Anyway, their theory is that everything in life has meaning because everything is connected.

Through the course of the film, the detectives help four people: (1) Albert Markovski (Schwartzman), an environmental activist who feels guilty going into partnership with a sales executive at Huckabees, a big retail department-store chain; (2) Brad Stand (Law), said executive; (3) Dawn Campbell (Watts), Brad's girlfriend; and (4) Tommy Corn (Wahlberg), a firefighter. All of these people have serious identity problems, serious conflicts within themselves that need resolving. Bernard and Vivian attempt to teach them to get in touch with their inner selves and see the bigger picture in life, rather than live on the surface of things. Bernard tries to show Albert that eternal happiness is derived from knowing that "everything in life you could ever want or be, you already have and are." In other words, we're all a part of each other, part of the bigger whole, and the sooner we realize that, the sooner we will come to peace within ourselves. Sounds a little New Age spacey, doesn't it. In fact, it's one of the oldest tenets of Eastern philosophy.

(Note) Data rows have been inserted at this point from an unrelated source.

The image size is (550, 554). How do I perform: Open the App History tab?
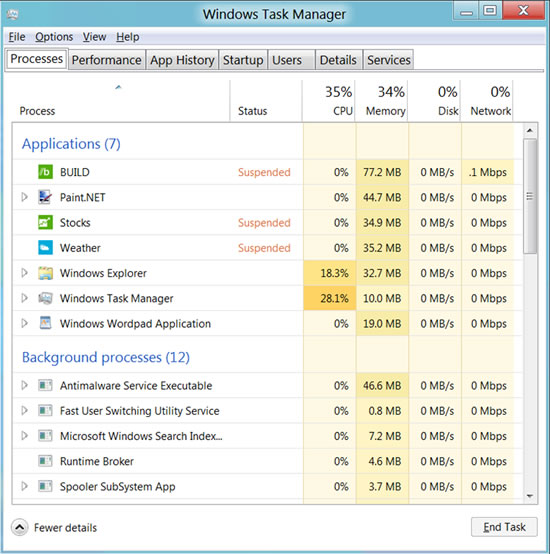click(x=182, y=60)
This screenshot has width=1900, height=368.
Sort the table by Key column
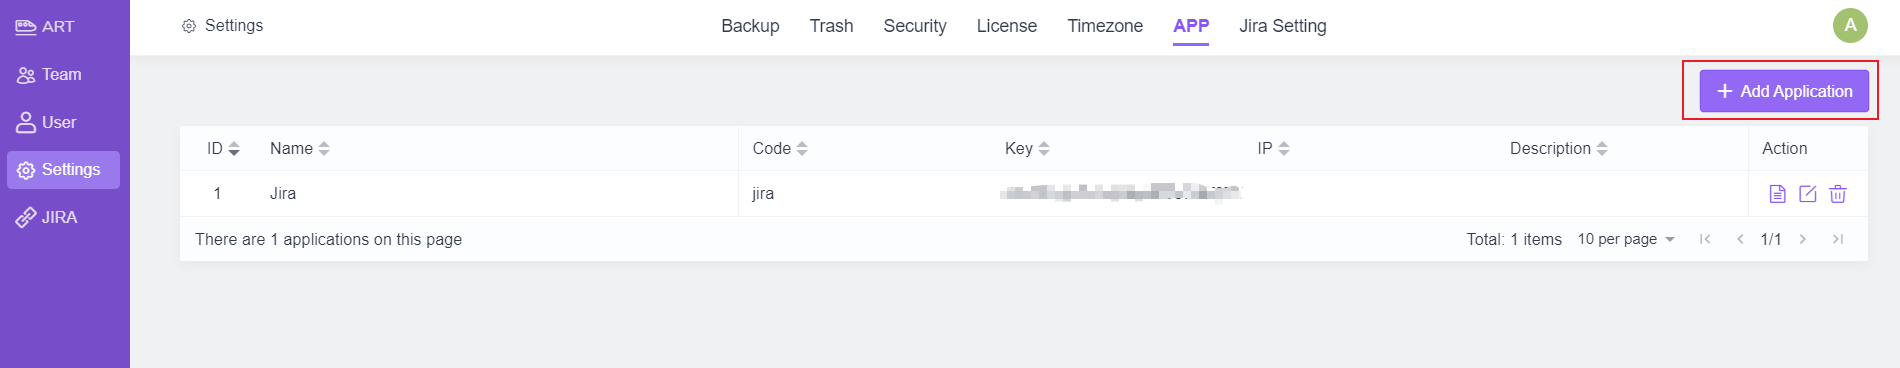coord(1027,148)
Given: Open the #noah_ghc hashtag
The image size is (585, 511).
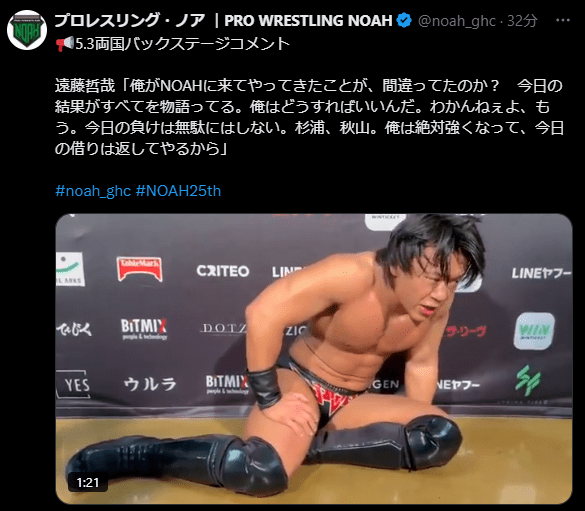Looking at the screenshot, I should click(x=93, y=191).
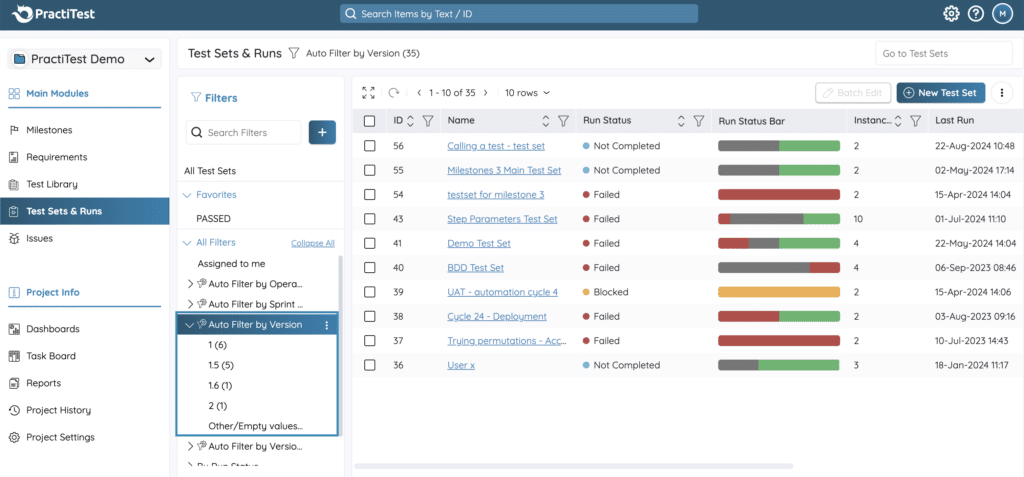Open Test Library in the sidebar

[x=51, y=184]
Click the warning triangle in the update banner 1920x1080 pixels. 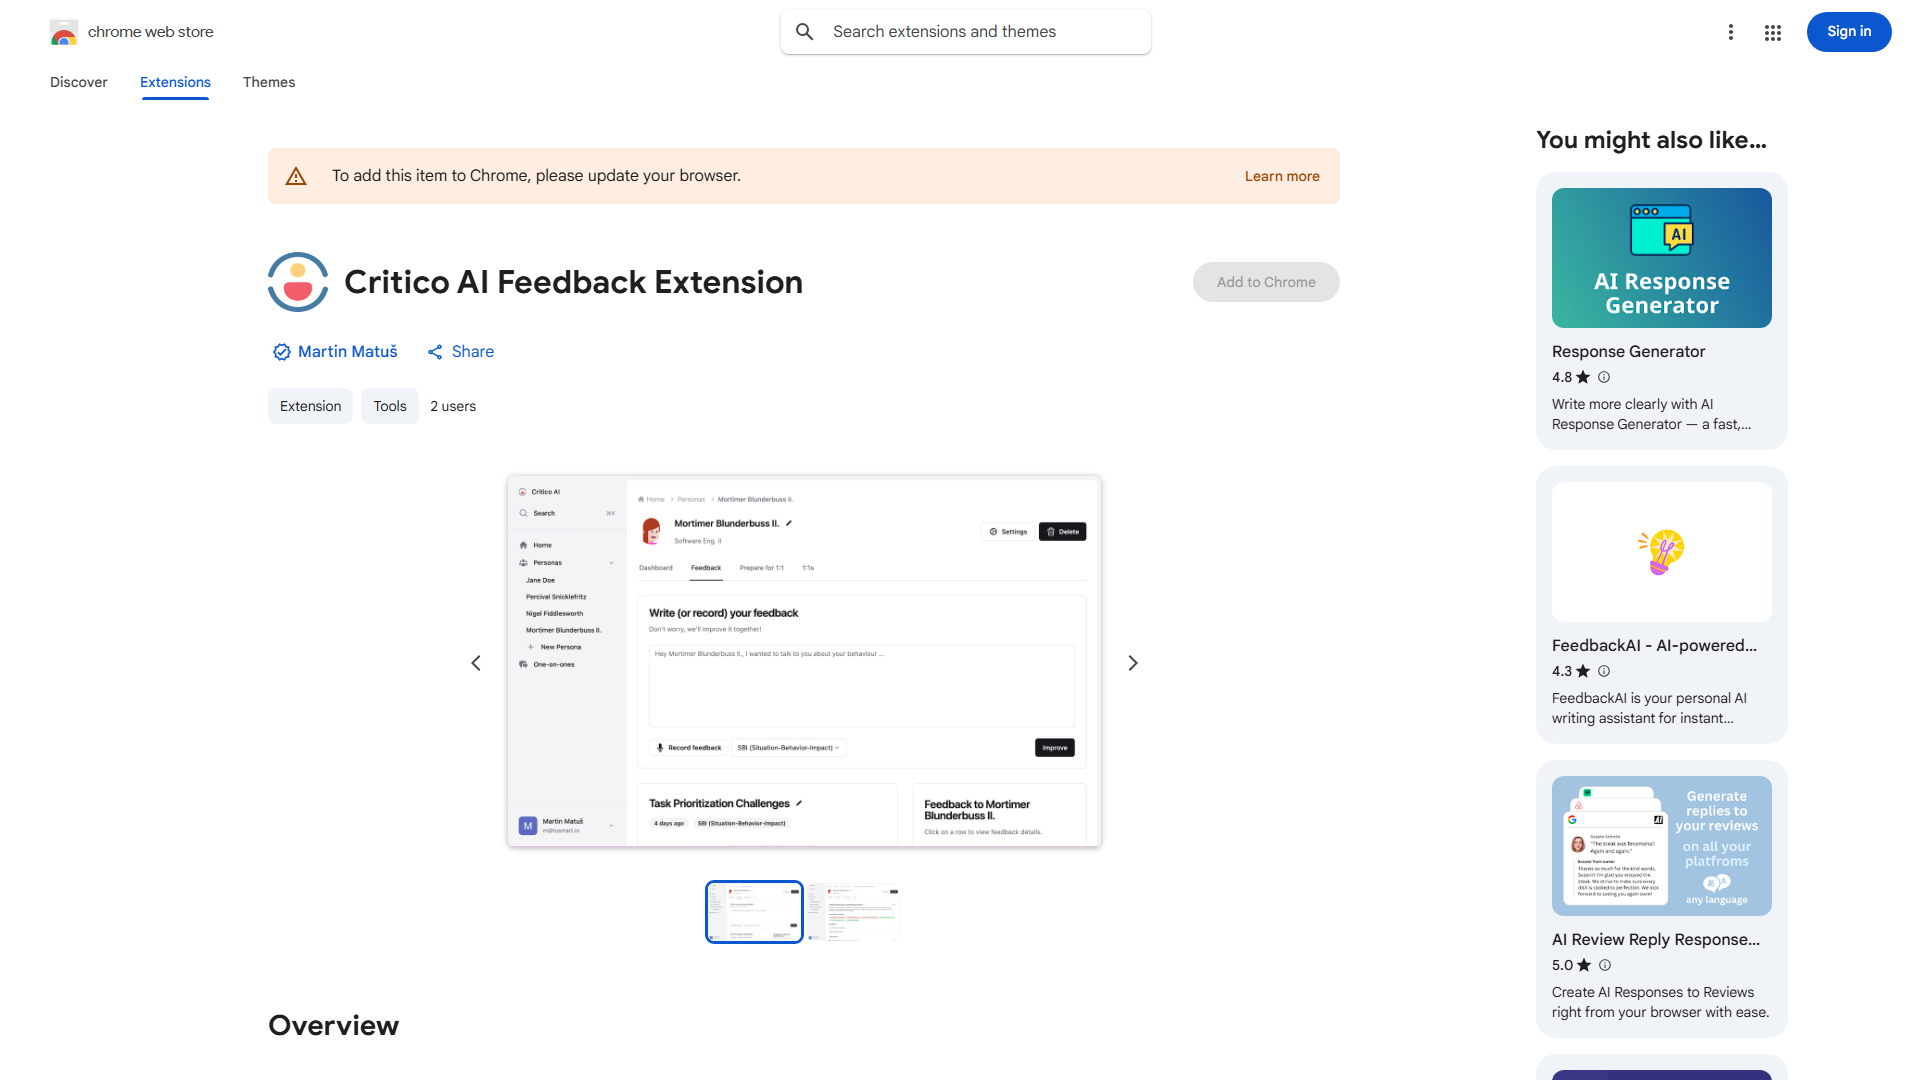(x=296, y=175)
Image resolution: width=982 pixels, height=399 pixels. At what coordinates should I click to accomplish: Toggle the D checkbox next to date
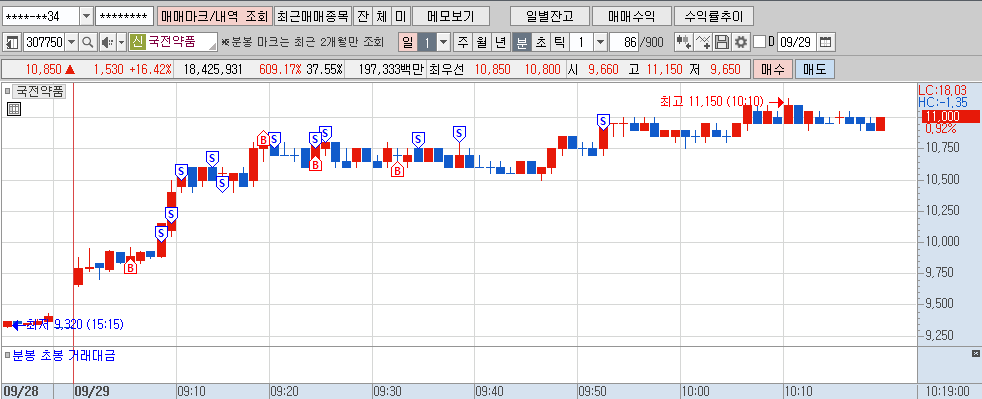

Isabelle Huppert plays Caterine Vauban, a French author who is the other, darker side of Bernard and Vivian. She is the apparent archfiend, a beautiful woman who espouses the philosophy that nothing matters. She is a nihilist, suggesting to the characters that they should deny all real existence because in the end none it of counts, anyway. Do what you want to do, she advises; things will turn out the same in any case. The Jaffes and she vie for the other characters' souls, like God and Satan, if you will.

The Huckabees conglomerate wants to turn a local wetland and woods into a shopping mall. Albert is the head of a Save-the-Earth coalition out to stop it from happening. Albert hopes that Brad can help him convince the department store not go through with its plans. But Brad just wants to get ahead in the business world. Can he be trusted? Albert feels morally conflicted working with a snake. Dawn is a model who is the "face of Huckabees," but she's tired of being just another pretty, sexy facade. And Tommy the fireman is an angry tough guy in need of some violence-prevention therapy, because his answer to life's problems is to lash out at them with his fists. They are all looking for something more uplifting in life, and they all call upon the existential detectives for help in one way or another.

At its core, "I Heart Huckabees" is a fable of the modern world, with everything seemingly disconnected and the forces of darkness and light pulling us in different directions. Although the movie is silly and whimsical, it's clearly sincere in its attempts to deal with life's problems, perhaps too sincere, however, to be anything but sporadically funny.